At lunch you can also get their famous Markea Prawns. They’re served Tahitian-style with dill and parm or in shrimp poke or in cocktail form. Their prawns are good raw or cooked, but their poke preparation is lightly seared with tobiko lemongrass aioli. If you’re in the mood for soup, the clam chowder is made the New England way, so thick your spoon could stand up in it and full of great clam flavor. It is a meal unto itself, and their bread makes the perfect pillow to sup it up.
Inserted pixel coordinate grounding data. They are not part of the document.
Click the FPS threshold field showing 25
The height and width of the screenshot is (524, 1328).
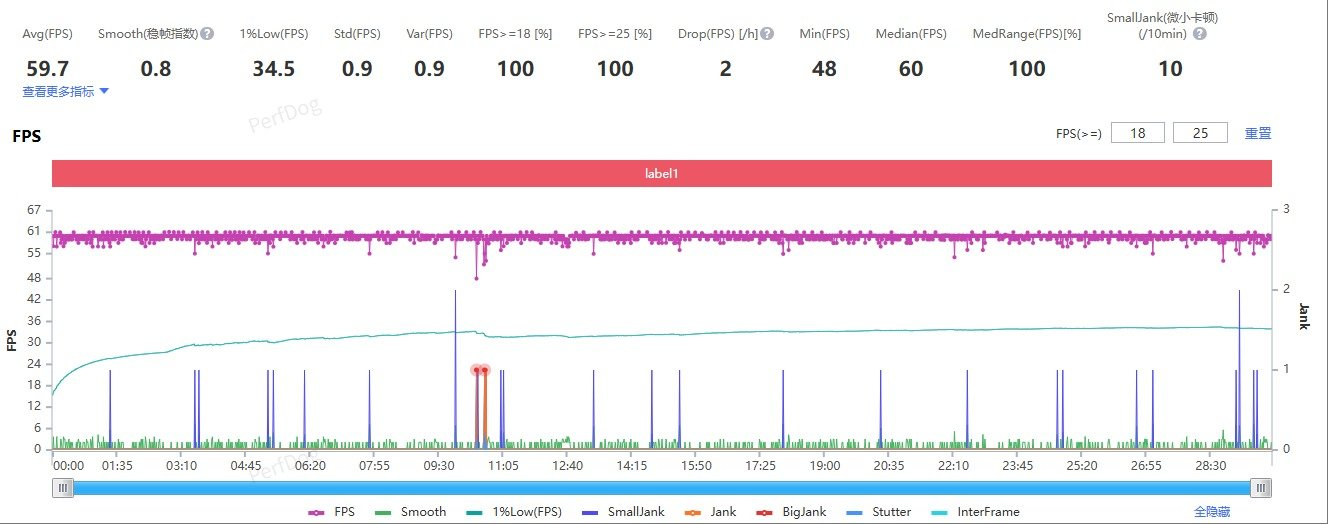(1200, 133)
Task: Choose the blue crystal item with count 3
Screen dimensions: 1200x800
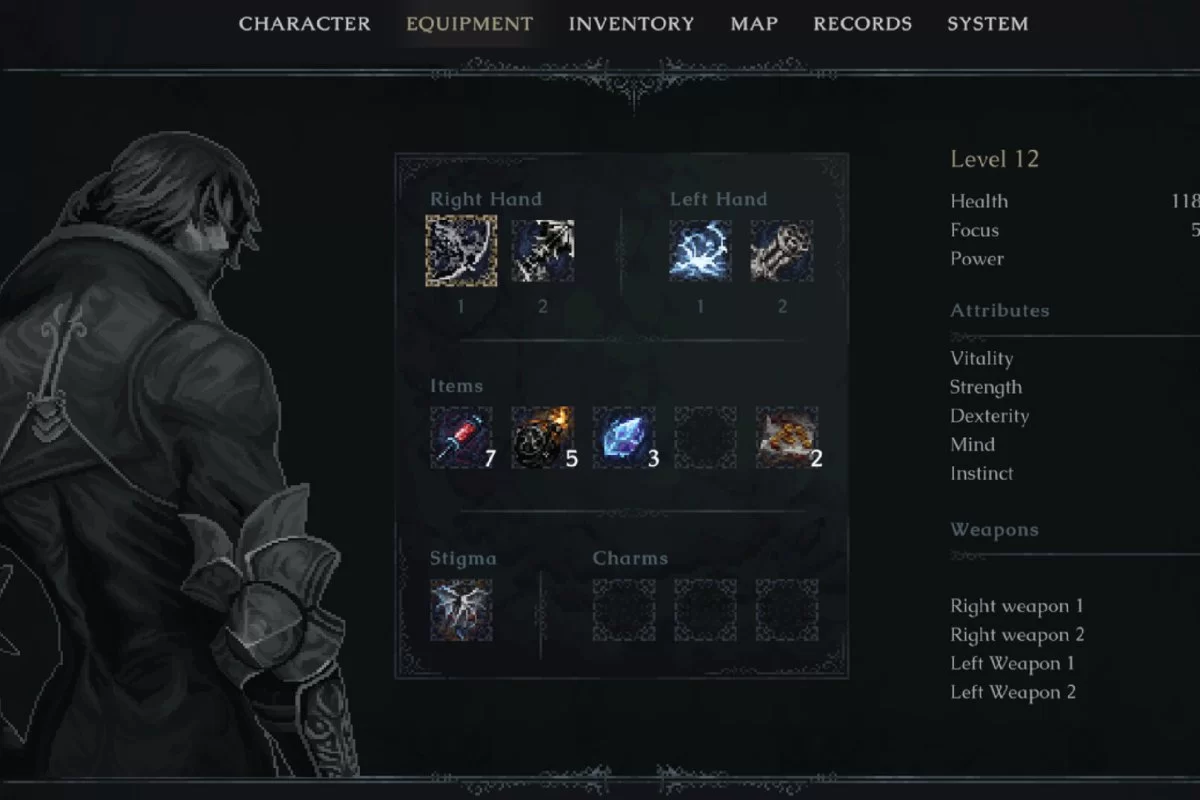Action: (x=624, y=437)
Pupu hour starts at 3pm and goes till the dinner hour at 5pm. This is a great time to enjoy cocktails and pupus, on your way to or from locations around the island. Their appetizer menu is full of quality seafood, and the steamers are astonishing in their white wine broth and garlic bread. Shiitake mushrooms are stuffed with crab and cheese, and fresh oysters, sashimi and fried calamari round out the pupus that will go perfect with their Mai Tai’s that feature their own Tahitian vanilla and other tropical drinks.
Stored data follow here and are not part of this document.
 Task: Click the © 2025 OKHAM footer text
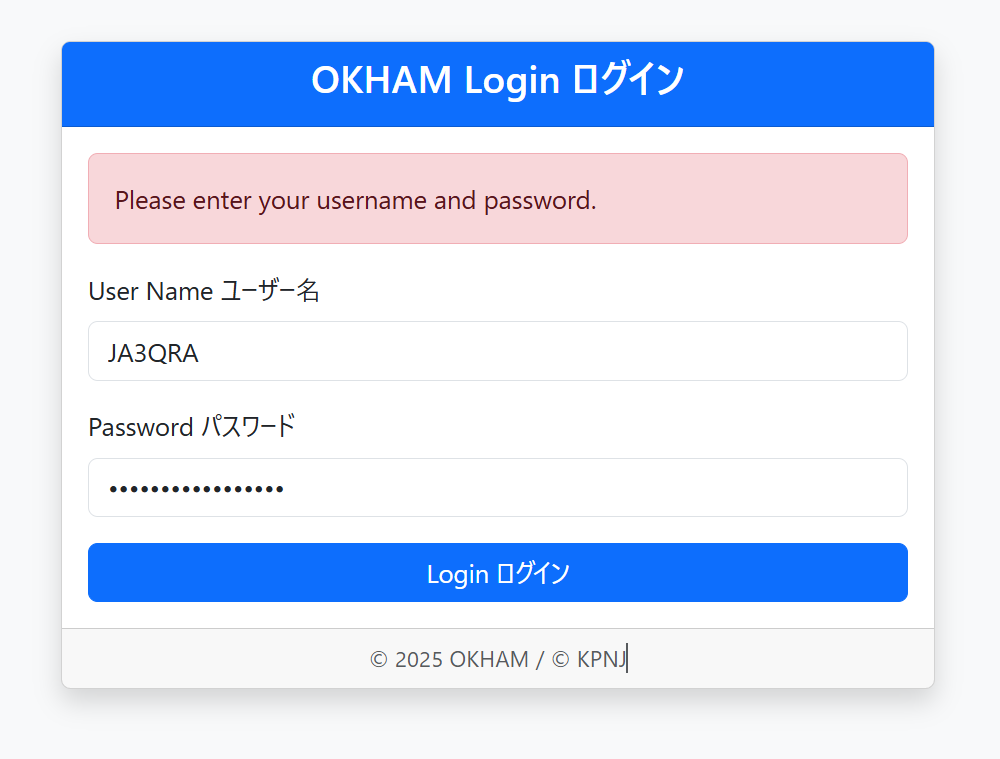click(449, 659)
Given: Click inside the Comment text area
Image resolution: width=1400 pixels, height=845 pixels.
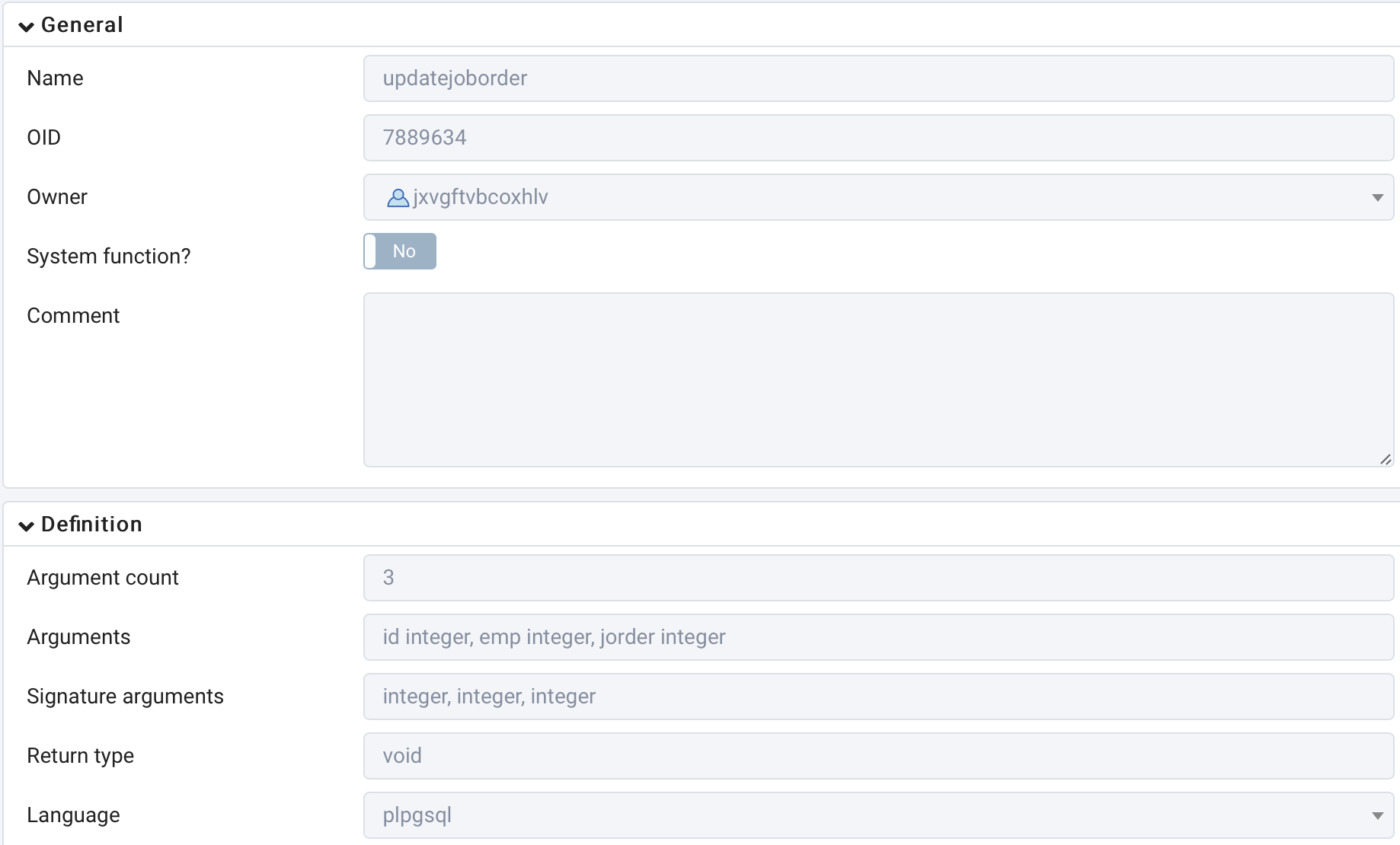Looking at the screenshot, I should 878,380.

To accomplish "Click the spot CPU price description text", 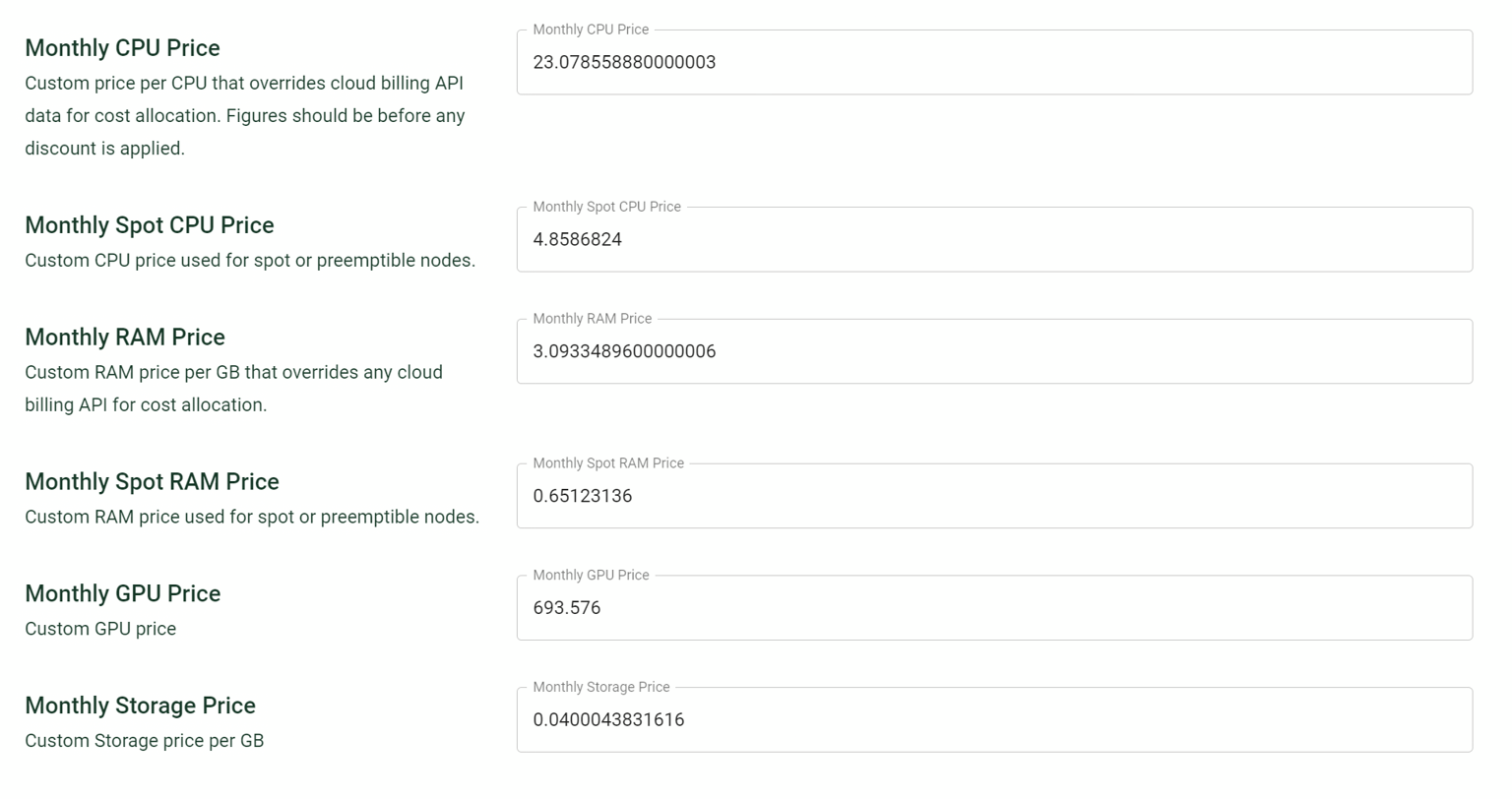I will (x=250, y=261).
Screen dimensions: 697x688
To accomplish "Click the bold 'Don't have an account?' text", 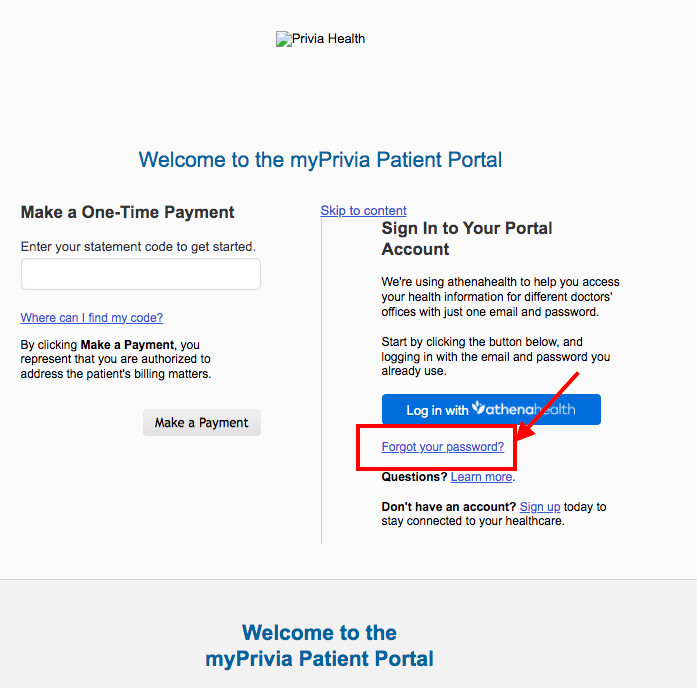I will (x=449, y=507).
Dinner includes their hand-cut Angus beef steaks, and you can can have them prepared to your liking with choices like their Au Poivre (French for “pepper rub”), Diane’s sauce mushroom, Dijon and red wine), or bleu cheese-crusted. Entrees range around $20 to $50, and their portion size is generous. They are famous for the Hawaiian teriyaki steak, but this is no mere teri steak plate lunch. They have their own coveted family teriyaki recipe, and the steak is marinated and broiled, served with potato du jour, steamed vegetables and rolls and a green salad, if you wish.
You can get lobster tail but Surf and Turf is done here with Markea prawns Tahitian, and it is frankly better than lobster. These sweet prawns permeate all corners on the menu for good reason, you can’t get them anywhere else on Maui.
Another great dish with a twist is the Bouillabaisse, in which Markea prawns join scallops, clams and fish in a light white coconut lemongrass broth. The different seafoods melt in your mouth in this extraordinary soup, and it begs to be dabbed with their fresh rolls just like the steamer broth.
The fresh fish preparations are unique; the macadamia nut-crusted fresh fish with a coconut pineapple sauce was a sweet and savory delight. The macadamia crunch texture was great over the fish, and the sweet pineapple sauce was surprisingly dessertlike but still appropriate for the dish.
Speaking of sweets, you will find their Tahitian vanilla at play again alongside tropical fruit creations like their mango macadamia nut upside-down cake and mango creme brulee. Pele’s molten chocolate cake takes 20 minutes, so order it with dinner, but it’s a great value at just $10.
No matter what time you come to dine, be prepared for the detour. The harbor entrance that was next to the Lahaina side of Buzz’s has been closed. Instead, just turn at the stoplight next to the gas station and Carl’s Jr. and head right onto Maalaea Harbor Road and then drive into the familiar harbor. The Maalaea Harbor is getting a much needed pumping system for the boats, but don’t let these improvements stop you from enjoying Buzz’s Wharf.